(WORK TO BE COMPLETED) Skip every picture, then write out exactly the lines of the listing below from the line that contains "Reject All (261, 1193)" through the final line.

++++ DATA PROVIDED

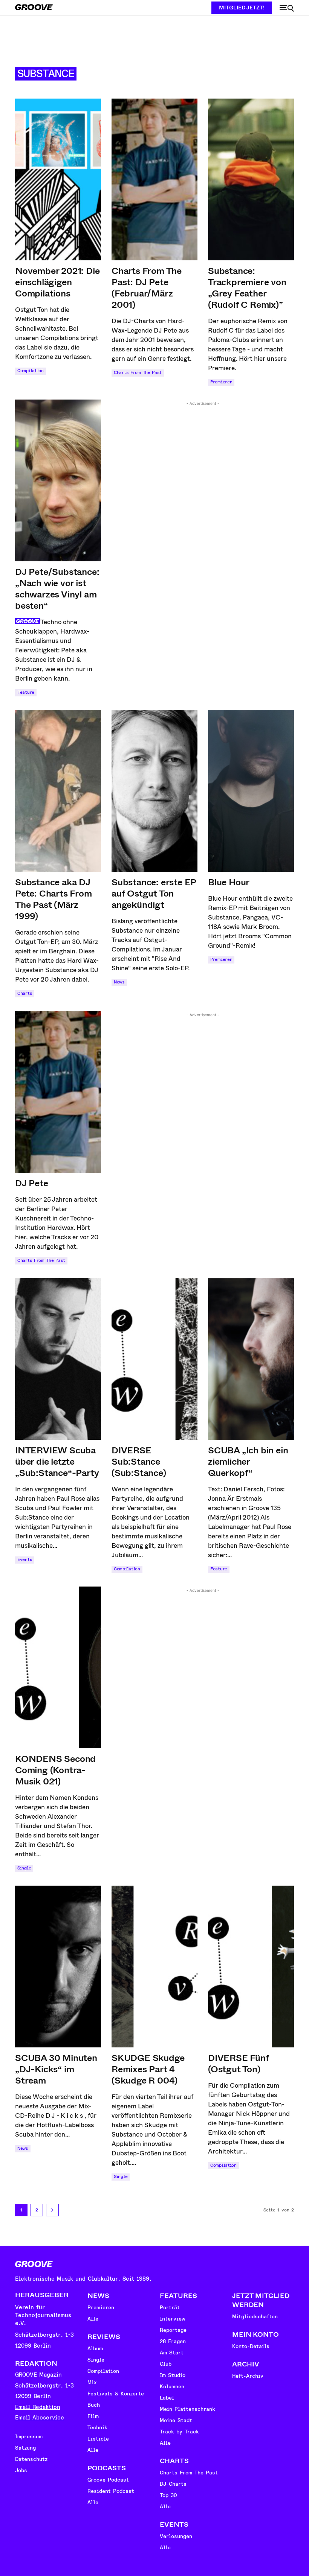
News (119, 982)
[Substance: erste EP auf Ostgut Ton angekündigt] (154, 791)
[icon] (287, 8)
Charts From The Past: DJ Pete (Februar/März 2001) (147, 287)
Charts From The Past (138, 372)
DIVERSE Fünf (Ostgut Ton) (238, 2064)
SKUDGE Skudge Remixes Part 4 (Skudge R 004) (148, 2069)
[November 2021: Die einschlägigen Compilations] (58, 179)
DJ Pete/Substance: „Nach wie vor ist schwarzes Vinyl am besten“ (57, 588)
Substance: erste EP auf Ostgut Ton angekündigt (154, 893)
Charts (24, 993)
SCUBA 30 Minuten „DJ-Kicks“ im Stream (56, 2069)
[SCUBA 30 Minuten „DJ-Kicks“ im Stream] (58, 1966)
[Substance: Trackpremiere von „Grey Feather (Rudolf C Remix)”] (251, 179)
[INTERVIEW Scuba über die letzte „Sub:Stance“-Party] (58, 1359)
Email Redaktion (37, 2407)
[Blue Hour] (251, 791)
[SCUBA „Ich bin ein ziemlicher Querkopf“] (251, 1359)
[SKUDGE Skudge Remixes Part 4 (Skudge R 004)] (154, 1966)
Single (24, 1868)
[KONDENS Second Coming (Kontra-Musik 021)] (58, 1667)
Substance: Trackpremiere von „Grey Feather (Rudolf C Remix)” (247, 287)
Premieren (221, 382)
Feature (25, 692)
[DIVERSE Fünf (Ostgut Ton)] (251, 1966)
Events (24, 1559)
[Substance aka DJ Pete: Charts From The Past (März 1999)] (58, 791)
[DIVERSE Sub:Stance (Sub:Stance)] (154, 1359)
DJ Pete (31, 1183)
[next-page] (52, 2210)
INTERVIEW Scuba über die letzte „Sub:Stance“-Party (57, 1461)
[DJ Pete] (58, 1092)
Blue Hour (228, 882)
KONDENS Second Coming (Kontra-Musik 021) (55, 1770)
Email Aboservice (39, 2417)
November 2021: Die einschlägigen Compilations (57, 282)
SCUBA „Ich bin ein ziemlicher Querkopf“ (248, 1461)
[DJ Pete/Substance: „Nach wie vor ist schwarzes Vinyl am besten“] (58, 480)
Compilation (30, 371)
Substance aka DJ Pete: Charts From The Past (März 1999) (53, 899)
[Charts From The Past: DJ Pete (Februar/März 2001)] (154, 179)
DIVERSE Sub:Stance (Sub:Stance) (139, 1461)
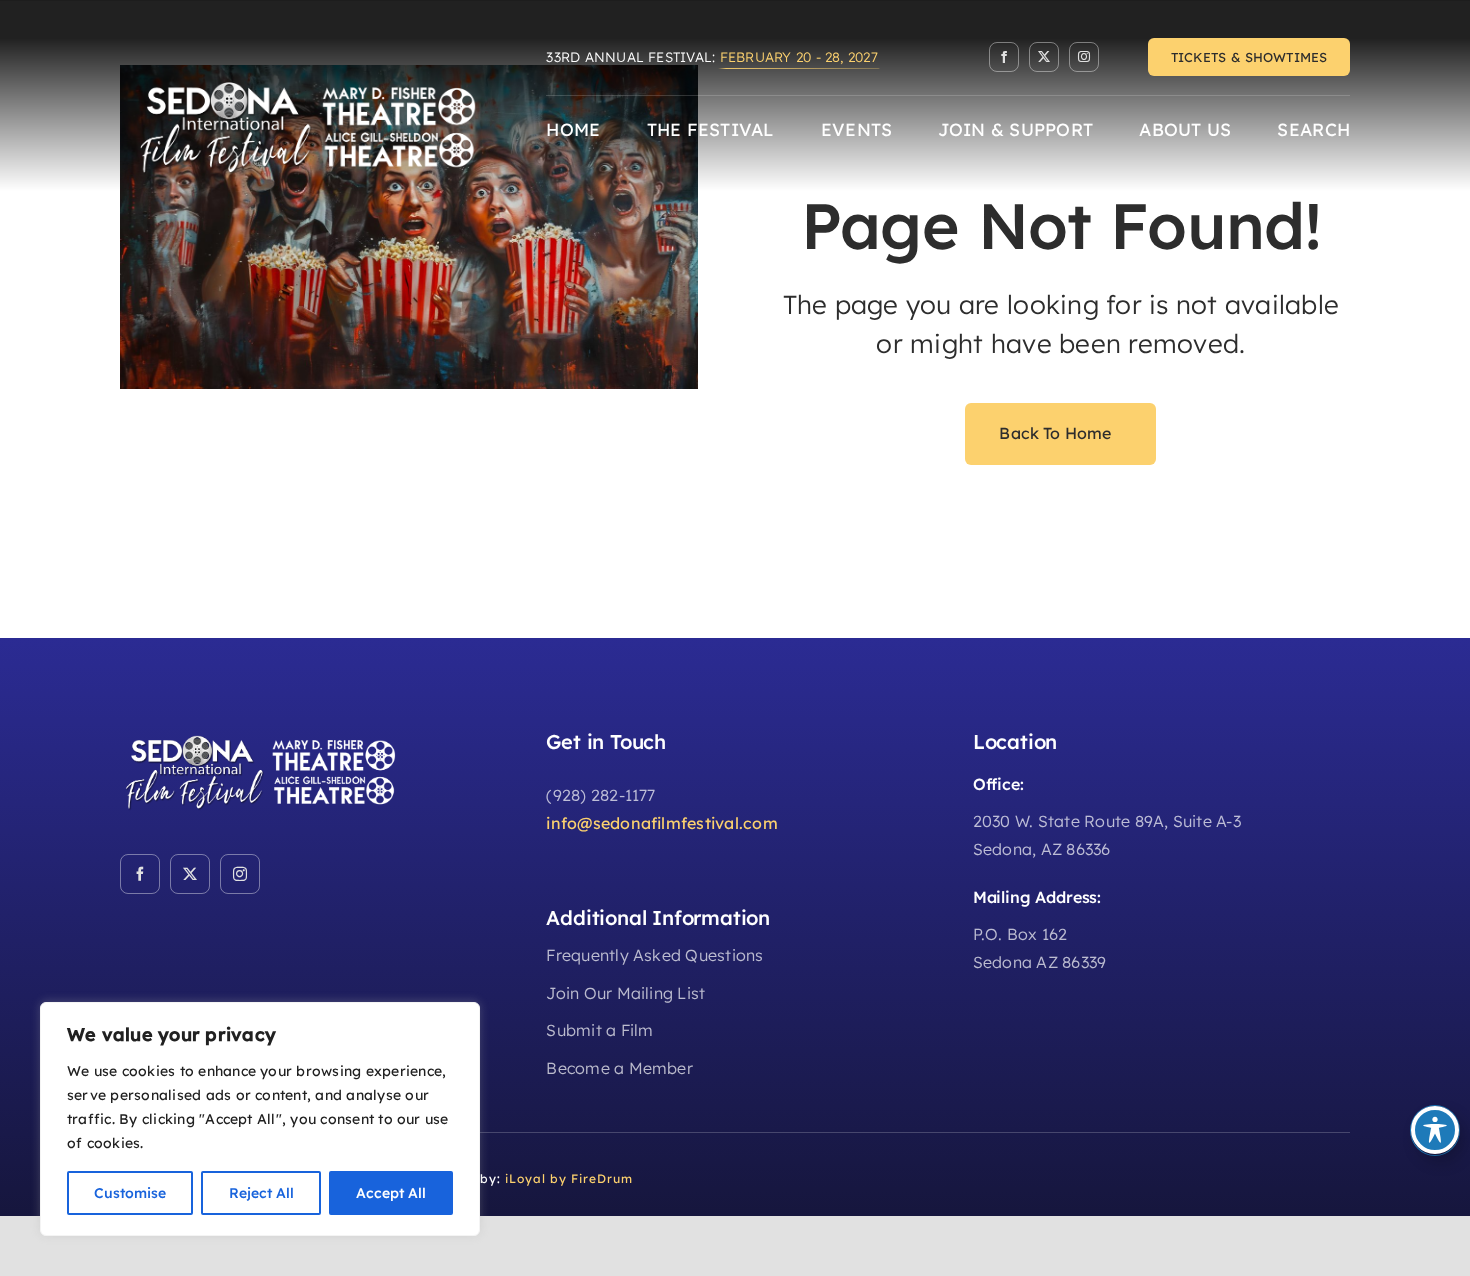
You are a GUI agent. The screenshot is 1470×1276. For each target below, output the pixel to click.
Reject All (261, 1193)
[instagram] (1084, 57)
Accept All (391, 1193)
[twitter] (1044, 57)
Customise (130, 1193)
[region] (260, 1119)
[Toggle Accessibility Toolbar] (1435, 1130)
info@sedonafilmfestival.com (661, 823)
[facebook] (1004, 57)
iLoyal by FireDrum (569, 1178)
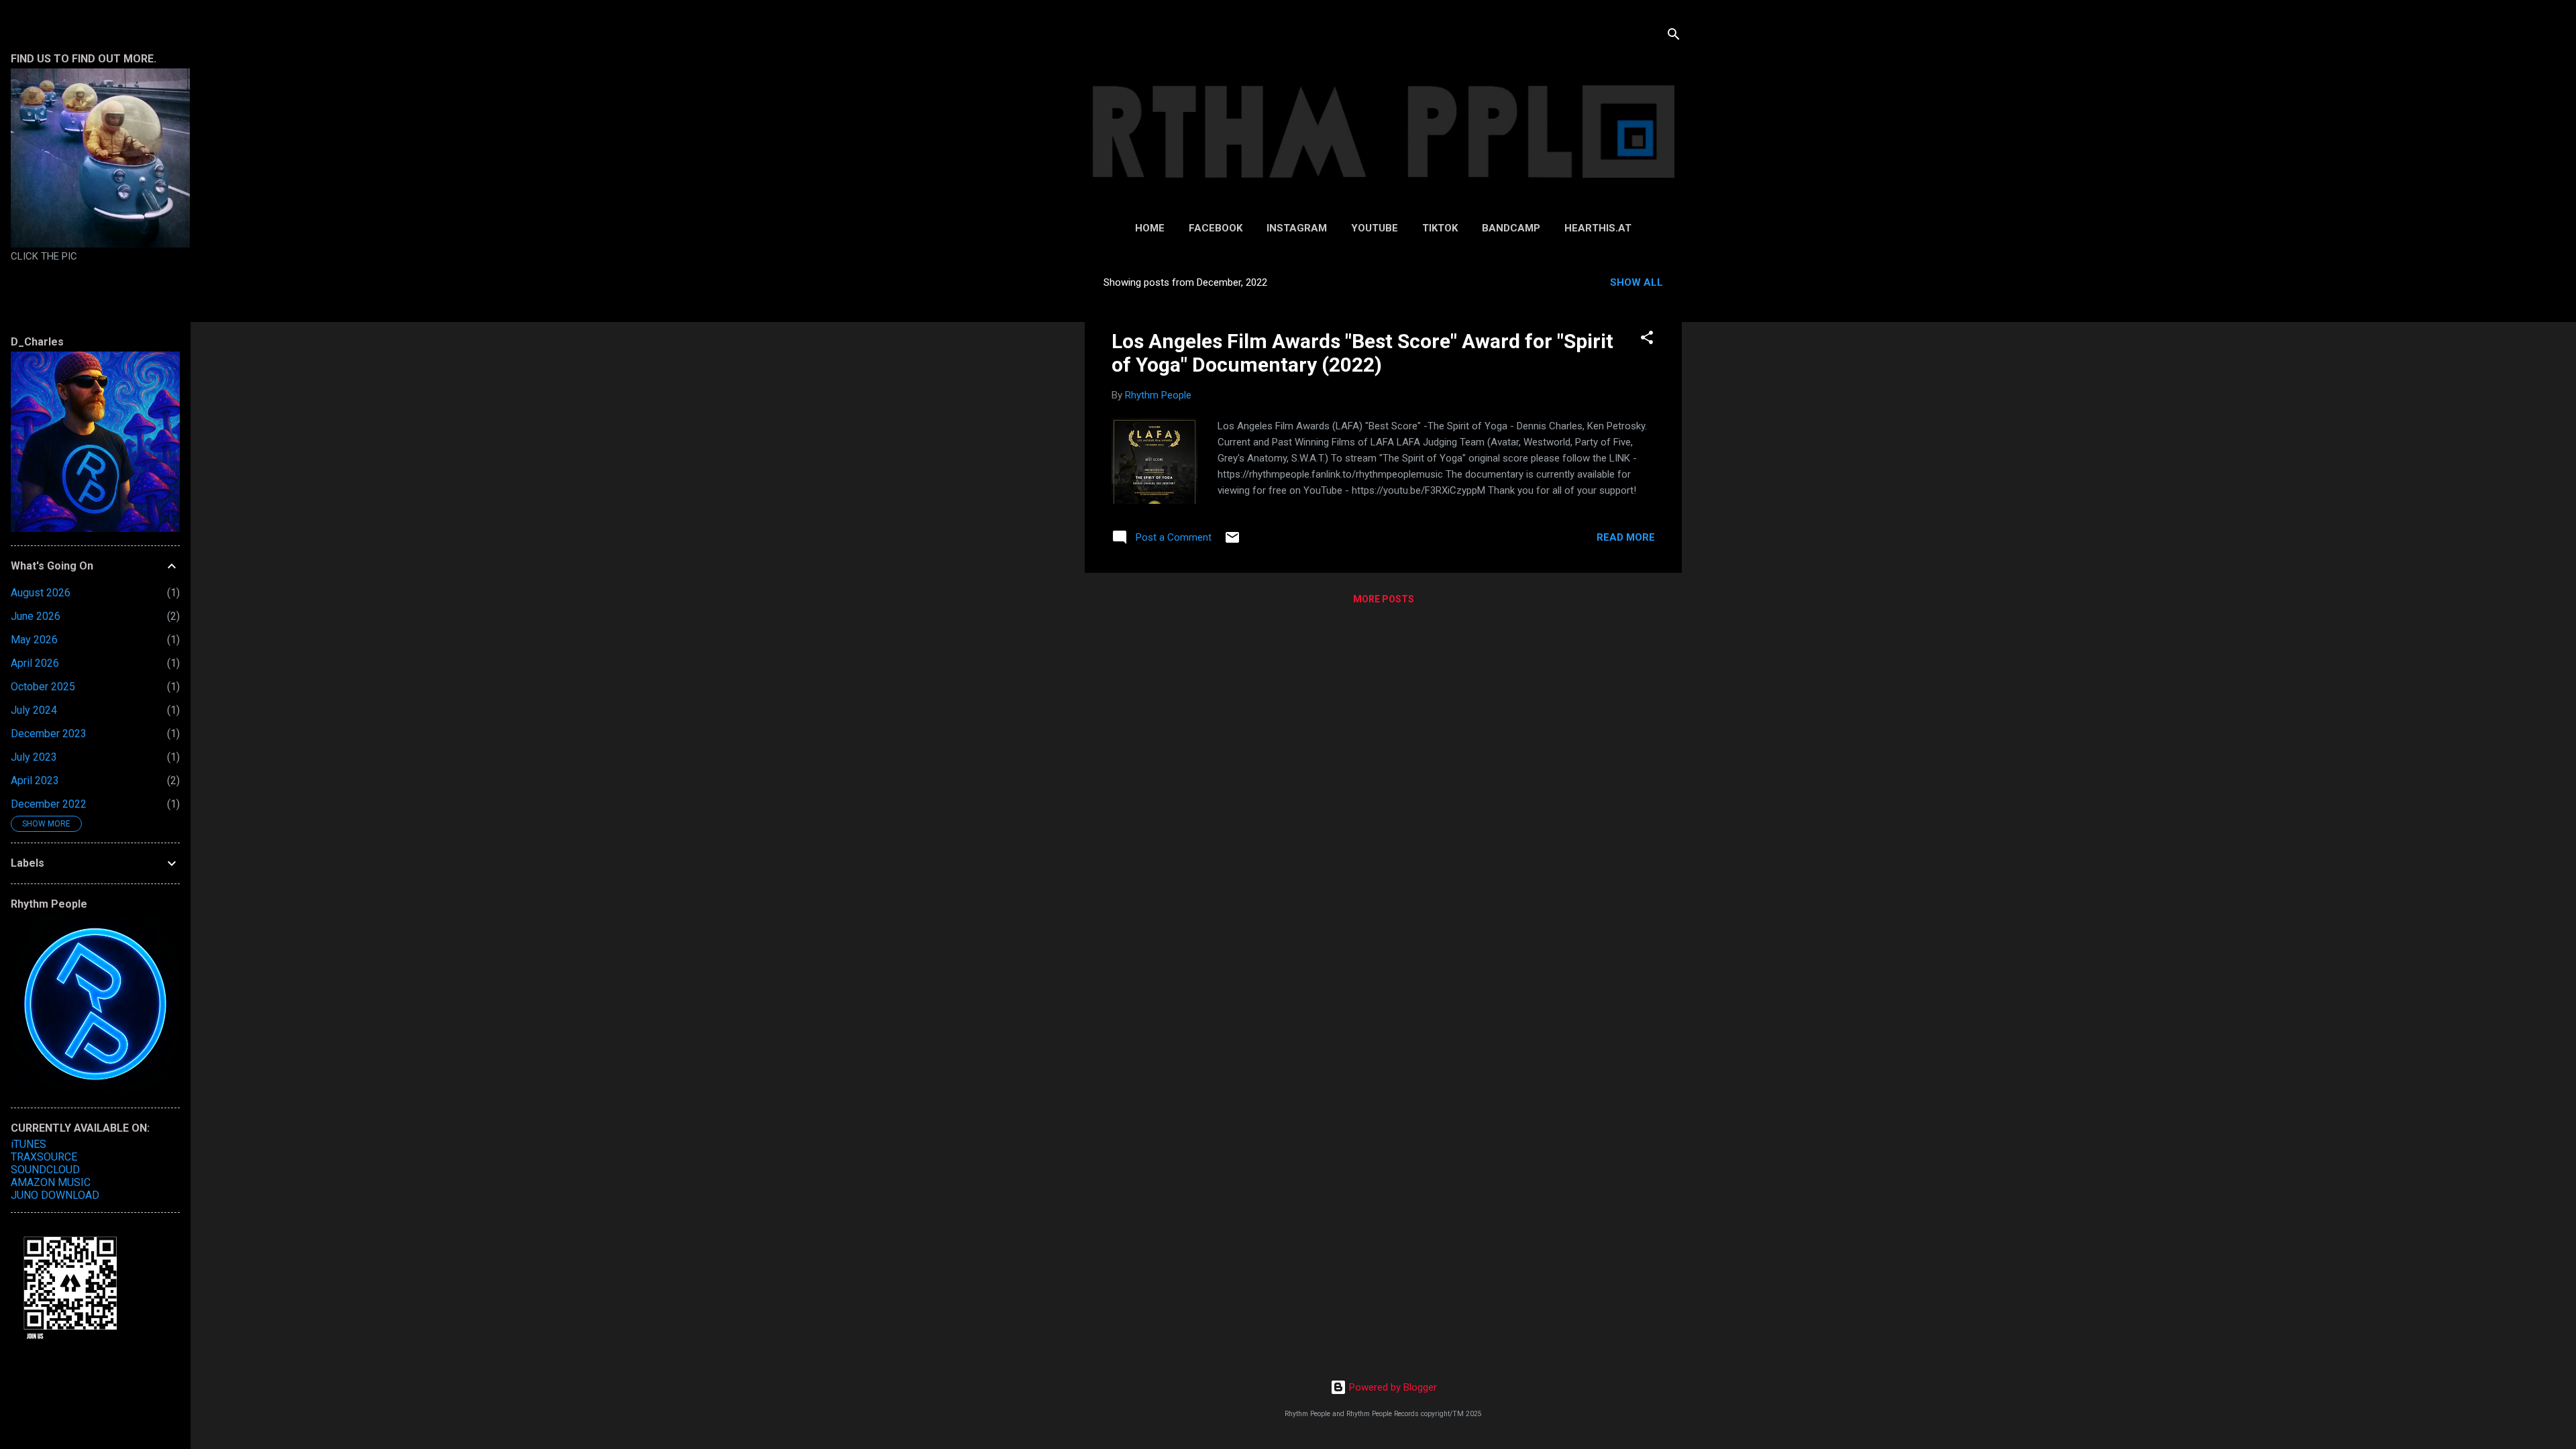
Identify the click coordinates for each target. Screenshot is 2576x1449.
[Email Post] (1232, 542)
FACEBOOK (1215, 228)
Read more (1626, 537)
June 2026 (35, 616)
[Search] (1674, 36)
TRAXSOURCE (44, 1156)
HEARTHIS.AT (1597, 228)
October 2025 (43, 686)
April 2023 (35, 780)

++++++++

(YOUR RESPONSE)
Reject All (261, 1193)
[instagram] (1084, 57)
Accept All (391, 1193)
[twitter] (1044, 57)
Customise (130, 1193)
[region] (260, 1119)
[Toggle Accessibility Toolbar] (1435, 1130)
info@sedonafilmfestival.com (661, 823)
[facebook] (1004, 57)
iLoyal by FireDrum (569, 1178)
Identify the click coordinates for each target. Screenshot is 2576x1449.
[Email Post] (1232, 542)
FACEBOOK (1215, 228)
Read more (1626, 537)
June 2026 (35, 616)
[Search] (1674, 36)
TRAXSOURCE (44, 1156)
HEARTHIS.AT (1597, 228)
October 2025 (43, 686)
April 2023 (35, 780)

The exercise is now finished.